Personal information
- Full name: Boris Vladimirovich Chukhlov
- Date of birth: October 26, 1960 (age 64)
- Place of birth: Leningrad (now St. Petersburg), Russian SFSR
- Height: 1.76 m (5 ft 9+1⁄2 in)
- Position(s): Forward

Senior career*
- Years: Team / Apps / (Gls)
- 1979–1989: FC Zenit Leningrad / 185 / (40)
- 1990–1991: Ponnistus / ? / (24)

Managerial career
- 2002–2004: FC Metallurg Lipetsk (assistant)

= Boris Chukhlov =

Soviet footballer and manager (born 1960)

Boris Vladimirovich Chukhlov (Борис Владимирович Чухлов; born October 26, 1960, in Leningrad, now St. Petersburg) is a Russian professional football coach and a former player.

Chukhlov played club football for FC Zenit Leningrad.

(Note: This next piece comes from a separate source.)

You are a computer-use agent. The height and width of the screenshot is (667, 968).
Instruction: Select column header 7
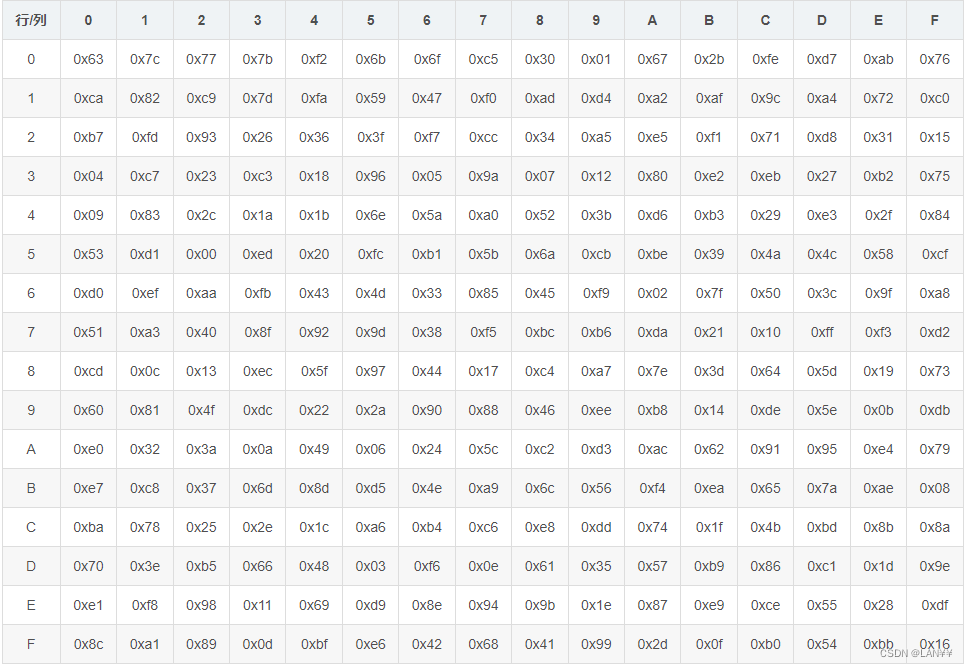[x=483, y=20]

He made his Soviet Top League debut with the club in December 1979, and would go on to win the 1984 championship.

==Honours==
- Soviet Top League champion: 1984.

==European club competitions==
With FC Zenit Leningrad.

- UEFA Cup 1987–88: 2 games, 1 goal.
- UEFA Cup 1989–90: 4 games, 1 goal.